Мать Мандельштама, которая «первая... в роду дорвалась... до чистых и ясных русских звуков», жила в Вильне примерно в то же время; ее круг был чуть более литературным и менее революционным, но кто бы заметил разницу?
Все время литературная страда, свечи, рукоплесканья, горящие лица; кольцо поколенья и в середине — алтарь — столик чтеца со стаканом воды. Как летние насекомые под накаленным ламповым стеклом, так все поколенье обугливалось и обжигалось на огне литературных праздников с гирляндами показательных роз, причем сборища носили характер культа и искупительной жертвы за поколенье...
Восьмидесятые годы в Вильне, как их передает мать. Всюду было одно: шестнадцатилетние девочки пробовали читать Стюарта Милля, маячили светлые личности с невыразительными чертами и с густою педалью, замирая на arpeggio, играли на публичных вечерах новые вещи львиного Антона. А в сущности происходило следующее: интеллигенция с Боклем и Рубинштейном, предводимая светлыми личностями, в священном юродстве, не разбирающем пути, определенно поворотила к самосожженью.
Как высокие просмоленные факелы горели всенародно народовольцы с Софьей Перовской и Желябовым, а эти все, вся провинциальная Россия и «учащаяся молодежь», сочувственно тлели, — не должно было остаться ни одного зеленого листика.
В 1870-х и 1880-х годах определенная часть риторики равенства и самопожертвования была откровенно христианской.

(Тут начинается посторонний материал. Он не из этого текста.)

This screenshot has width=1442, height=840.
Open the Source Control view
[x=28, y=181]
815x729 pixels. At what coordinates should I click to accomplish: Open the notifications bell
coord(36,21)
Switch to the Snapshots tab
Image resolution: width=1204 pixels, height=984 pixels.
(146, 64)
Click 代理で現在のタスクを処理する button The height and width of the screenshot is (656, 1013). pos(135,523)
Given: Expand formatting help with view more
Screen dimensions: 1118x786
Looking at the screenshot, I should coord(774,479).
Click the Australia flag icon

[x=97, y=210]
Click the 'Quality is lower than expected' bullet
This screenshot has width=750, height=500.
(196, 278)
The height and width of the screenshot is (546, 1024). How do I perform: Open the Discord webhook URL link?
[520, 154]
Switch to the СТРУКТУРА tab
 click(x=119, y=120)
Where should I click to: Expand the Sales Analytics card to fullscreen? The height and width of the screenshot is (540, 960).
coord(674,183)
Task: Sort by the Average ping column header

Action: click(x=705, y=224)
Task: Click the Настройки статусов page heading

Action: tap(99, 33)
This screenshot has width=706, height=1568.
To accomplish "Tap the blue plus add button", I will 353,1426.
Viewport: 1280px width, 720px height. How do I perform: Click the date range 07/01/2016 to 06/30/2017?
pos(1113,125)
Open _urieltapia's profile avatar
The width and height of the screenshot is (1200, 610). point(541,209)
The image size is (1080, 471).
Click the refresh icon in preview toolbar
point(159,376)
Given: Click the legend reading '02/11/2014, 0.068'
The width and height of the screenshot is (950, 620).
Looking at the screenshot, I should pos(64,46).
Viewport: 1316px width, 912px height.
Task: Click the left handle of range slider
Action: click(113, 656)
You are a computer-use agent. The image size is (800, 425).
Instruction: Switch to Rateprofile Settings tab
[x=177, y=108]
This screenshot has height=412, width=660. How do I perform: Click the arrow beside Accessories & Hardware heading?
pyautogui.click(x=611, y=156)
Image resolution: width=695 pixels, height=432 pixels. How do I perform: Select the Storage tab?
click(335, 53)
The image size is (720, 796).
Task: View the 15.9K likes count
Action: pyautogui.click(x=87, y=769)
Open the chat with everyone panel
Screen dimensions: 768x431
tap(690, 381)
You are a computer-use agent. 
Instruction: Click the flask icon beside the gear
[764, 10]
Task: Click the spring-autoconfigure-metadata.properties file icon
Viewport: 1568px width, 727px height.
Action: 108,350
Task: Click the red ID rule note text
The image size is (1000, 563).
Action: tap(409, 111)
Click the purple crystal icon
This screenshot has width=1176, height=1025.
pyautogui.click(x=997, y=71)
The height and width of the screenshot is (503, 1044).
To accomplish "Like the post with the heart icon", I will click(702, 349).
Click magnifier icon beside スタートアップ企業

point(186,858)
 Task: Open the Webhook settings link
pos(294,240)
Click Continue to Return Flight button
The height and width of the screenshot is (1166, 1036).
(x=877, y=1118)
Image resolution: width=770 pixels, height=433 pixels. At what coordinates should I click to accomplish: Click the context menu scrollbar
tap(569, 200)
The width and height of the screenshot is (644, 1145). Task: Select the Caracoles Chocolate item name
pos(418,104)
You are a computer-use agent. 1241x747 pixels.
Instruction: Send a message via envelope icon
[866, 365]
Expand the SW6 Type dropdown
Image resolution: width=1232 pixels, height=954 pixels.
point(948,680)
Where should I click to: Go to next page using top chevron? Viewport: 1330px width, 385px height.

О. В. Аптекман, чей отец был «одним из первых пионеров русского просвещения среди евреев Павлодара», открыл и Евангелие, и «народ» в «чудном образе крестьянской девушки» Параши Бухарициной в Псковской губернии в 1874 году.
Я — социалист, а Параша — христианка, но эмоциональная основа у нас была общая; и я готов был на всевозможные жертвы, и она была вся — самопожертвование... И первая моя ученица — Параша, отдавшись моему пониманию Евангелия, сама стала социалисткой. Я был тогда экзальтирован, притом еще и в религиозном отношении: это было сложное и довольно-таки путаное душевное состояние, в котором рядом уживалось реально-социалистическое миросозерцание с евангелически-христианским.
Соломон Виттенберг, согласно его ученику М.А. Морейнису, был многообещающим талмудистом, когда в возрасте девяти лет он выучил русский язык и уговорил родителей отдать его в Николаевскую гимназию. В августе 1879 года, в ночь перед казнью за попытку покушения на Александра II и спустя день после отказа принять христианство, Виттенберг писал друзьям (большинство которых были молодыми еврейскими бунтарями):
Мои друзья, мне, конечно, не хочется умереть, и сказать, что я умираю охотно, было бы с моей стороны ложью. Но это последнее обстоятельство пусть не бросает тени на мою веру и на стойкость моих убеждений; вспомните, что самым высшим примером человеколюбия самопожертвования был, без сомнения, Спаситель: однако, и он молился: «Да минует меня чаша сия». Следовательно, как я могу не молиться о том же? Тем не менее, и я, подобно ему, говорю себе: «Если иначе нельзя, если для того, чтобы восторжествовал социализм, необходимо, чтобы пролилась кровь моя, если переход из настоящего строя в лучший невозможен иначе, как только перешагнувши через наши трупы, то пусть наша кровь проливается; пусть она падает искуплением на пользу человечества; а что наша кровь послужит удобрением для той почвы, на которой взойдет семя социализма, что социализм восторжествует и восторжествует скоро — это моя вера. Тут опять вспоминаешь слова Спасителя: «Истинно говорю вам, что многие из находящихся здесь не вкусят смерти, как настанет царство небесное», я в этом убежден, как убежден в том, что земля движется. И когда я взойду на эшафот, и веревка коснется моей шеи, то последняя моя мысль будет: «И все-таки она движется, никому в мире не остановить ее движения».